Beacon routes spread in all directions, linking major cities and regional hubs. By the early 1930s, the United States had more than 18,000 miles of lighted airways supported by approximately 1,500 beacons. Concrete arrows accompanied many of these installations, particularly in remote areas.
Some routes were surveyed by figures who would later become aviation legends. Charles Lindbergh, before his transatlantic fame, helped chart air mail routes across the Southwest. The paths he surveyed were soon marked with towers and arrows, turning rough air corridors into organised aerial highways.
The beacon-and-arrow system became a model admired internationally. Other countries adopted similar approaches, building their own illuminated airways inspired by the American example.
The quiet disappearance of the arrows
Despite its success, the visual navigation system was already facing obsolescence by the early 1930s. Advances in radio technology offered new ways to guide aircraft regardless of visibility. Radio ranges and broadcast beacons allowed pilots to fly on instruments, opening the door to true all-weather operations.
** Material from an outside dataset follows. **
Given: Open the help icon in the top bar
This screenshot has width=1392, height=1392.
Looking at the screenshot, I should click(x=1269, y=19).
As radio navigation improved, the need for ground-based visual markers declined. Maintaining thousands of beacon sites was expensive, and many were gradually decommissioned. During the Second World War, concerns about national security accelerated the process. Beacon towers were dismantled or disabled to prevent potential use by enemy aircraft, and many metal components were salvaged for the war effort.
The concrete arrows, however, were a different matter. Removing them required significant effort, and in many remote locations there was little incentive to do so. Over time, they were simply abandoned.
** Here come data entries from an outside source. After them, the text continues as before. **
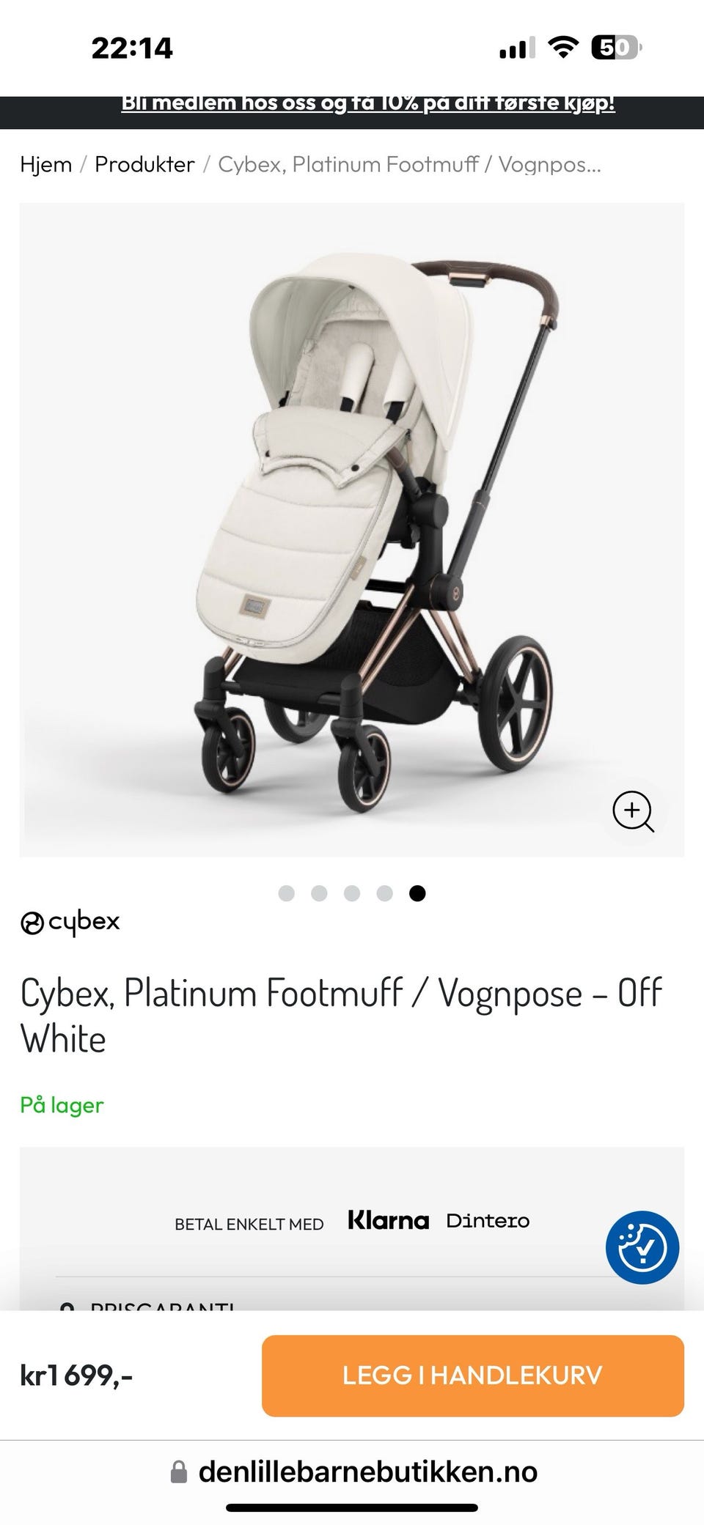This screenshot has height=1525, width=704.
Task: Tap the Dintero payment logo
Action: [x=488, y=1221]
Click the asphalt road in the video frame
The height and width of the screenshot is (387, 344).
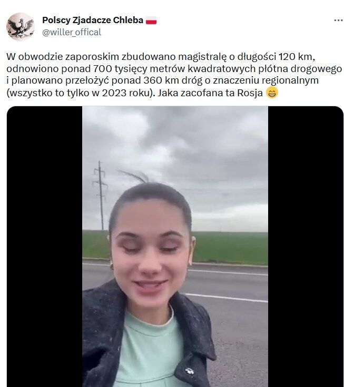[x=238, y=321]
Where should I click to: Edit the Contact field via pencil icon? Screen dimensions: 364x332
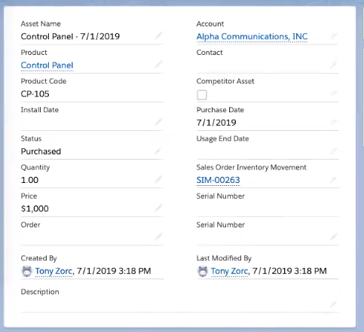coord(334,65)
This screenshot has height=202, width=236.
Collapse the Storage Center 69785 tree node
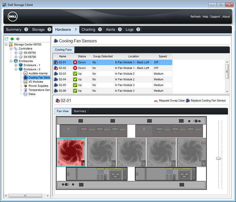tap(6, 45)
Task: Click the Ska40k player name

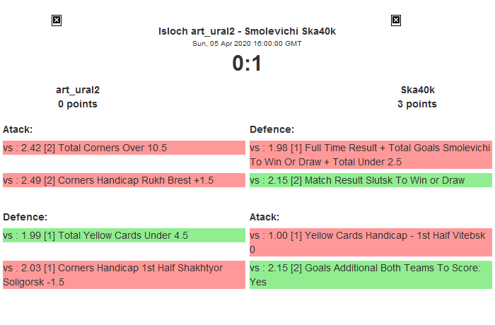Action: [417, 90]
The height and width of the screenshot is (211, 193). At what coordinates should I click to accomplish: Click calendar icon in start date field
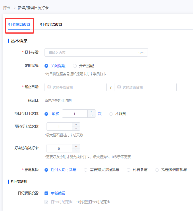click(x=49, y=87)
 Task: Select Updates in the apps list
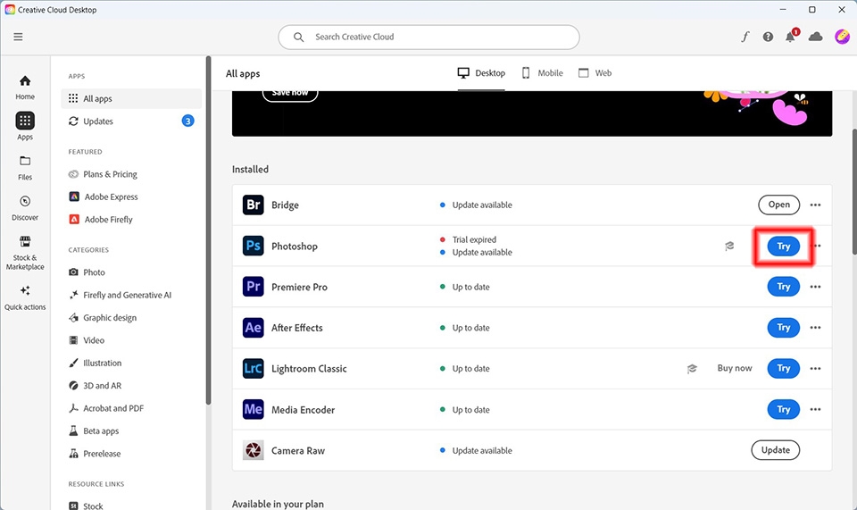click(131, 121)
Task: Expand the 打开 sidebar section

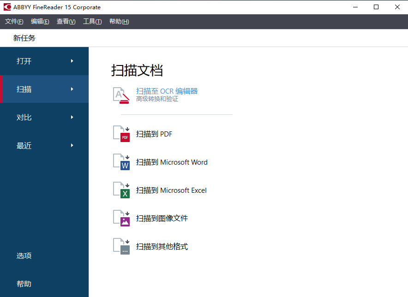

By the post-war era, most pilots no longer knew they existed.
Rediscovery in the modern age
For decades, the arrows lay unnoticed, fading into the landscape. Some were partially buried by sand or overgrown with vegetation. Others remained remarkably intact, preserved by dry climates and isolation.
Interest in the arrows revived in the late 20th and early 21st centuries, driven by aviation historians, hikers, and researchers using historical maps and satellite imagery. Online communities began cataloguing surviving arrows, documenting their locations and condition.
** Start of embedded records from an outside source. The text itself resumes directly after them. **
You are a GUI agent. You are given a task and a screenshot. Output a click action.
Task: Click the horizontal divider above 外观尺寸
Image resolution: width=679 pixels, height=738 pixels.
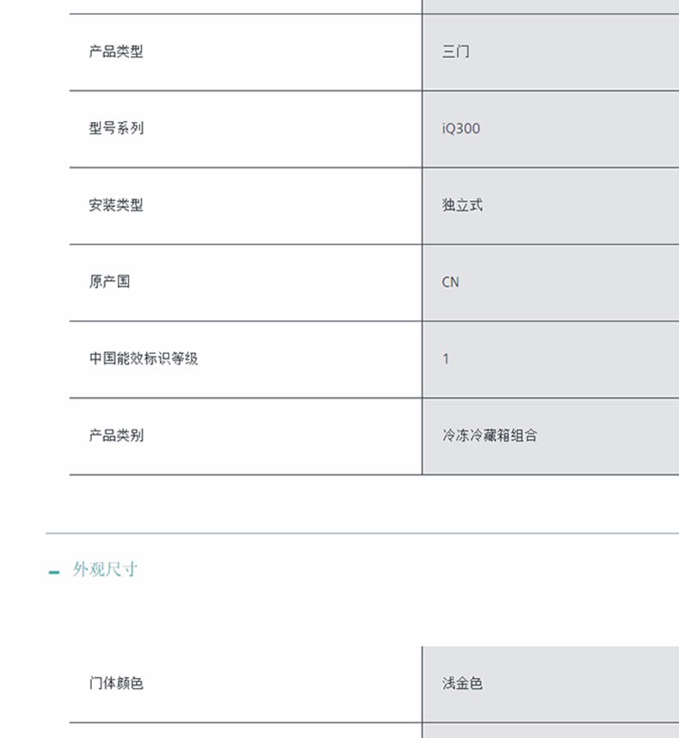(x=362, y=534)
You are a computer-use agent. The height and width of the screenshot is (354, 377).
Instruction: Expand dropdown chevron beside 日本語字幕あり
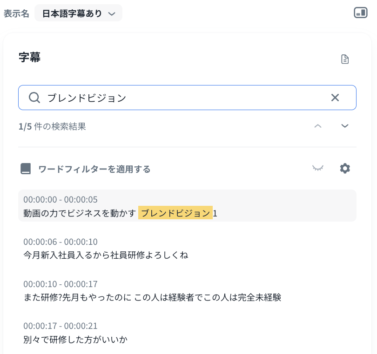pyautogui.click(x=112, y=14)
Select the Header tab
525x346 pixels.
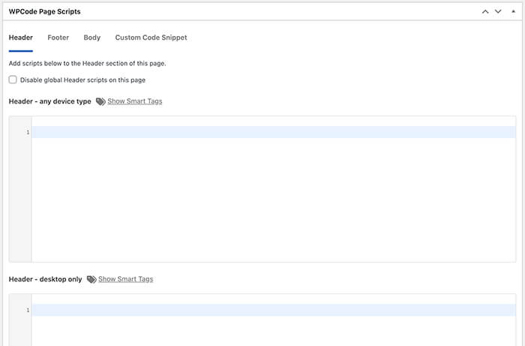click(x=21, y=38)
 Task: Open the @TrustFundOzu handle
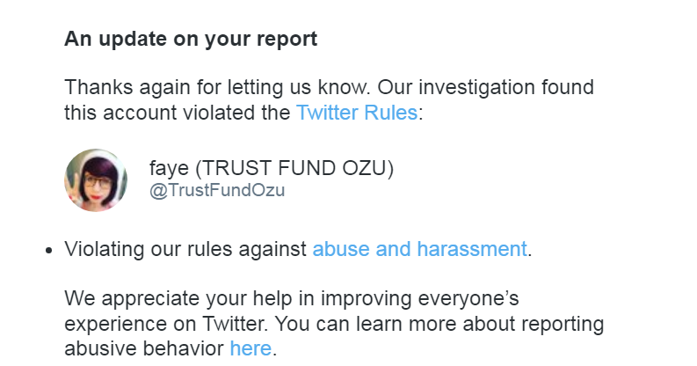217,190
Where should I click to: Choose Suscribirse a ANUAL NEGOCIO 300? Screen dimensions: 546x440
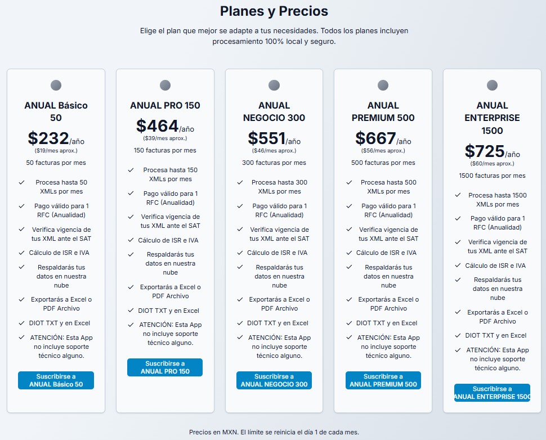[274, 380]
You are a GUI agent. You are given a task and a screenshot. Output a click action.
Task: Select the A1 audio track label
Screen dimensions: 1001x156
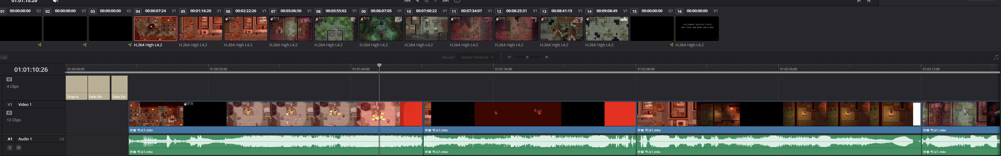pos(10,139)
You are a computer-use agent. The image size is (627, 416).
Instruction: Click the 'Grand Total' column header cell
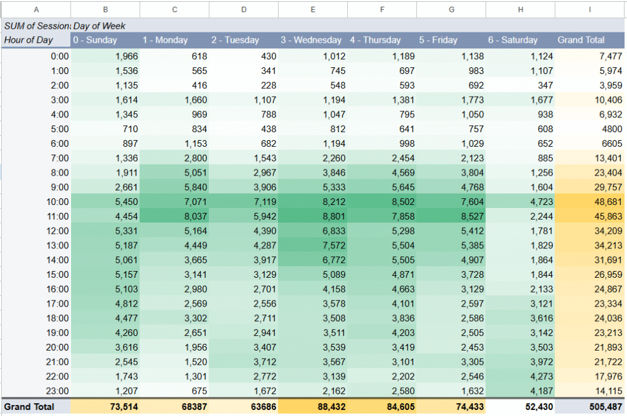pos(590,40)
Today, dozens of arrows are known to survive, particularly in Nevada, Utah, Arizona, and parts of the Great Plains. Some sit just outside growing cities, while others require hours of hiking or four-wheel-drive travel to reach. A few have been repainted or marked by local volunteers to improve visibility and awareness, though preservation efforts vary widely.
In some locations, interpretive signs or plaques explain their significance. In others, the arrows remain unmarked, known only to those who seek them out.
What the arrows represent
The concrete arrows of the Transcontinental Air Mail Route are more than navigation aids frozen in time. They represent a moment when aviation depended on ingenuity, infrastructure, and courage in equal measure. They reflect an era when the sky was still new territory, and progress required bold, physical solutions.
Each arrow points toward a future that pilots of the 1920s could barely imagine. Today’s aircraft cross the same distances guided by satellites, inertial systems, and digital maps. Yet the paths they follow were first carved by mail pilots flying open-cockpit aircraft, trusting blinking lights and painted arrows to lead the way.
Seen from the ground, the arrows are silent and inert. Seen from the air, they once formed a continuous story, linking coast to coast in a chain of direction and purpose.
Nearly a century later, they remain where they were poured, still pointing, still waiting, and still reminding us how aviation learned to cross a continent by following arrows set into the earth.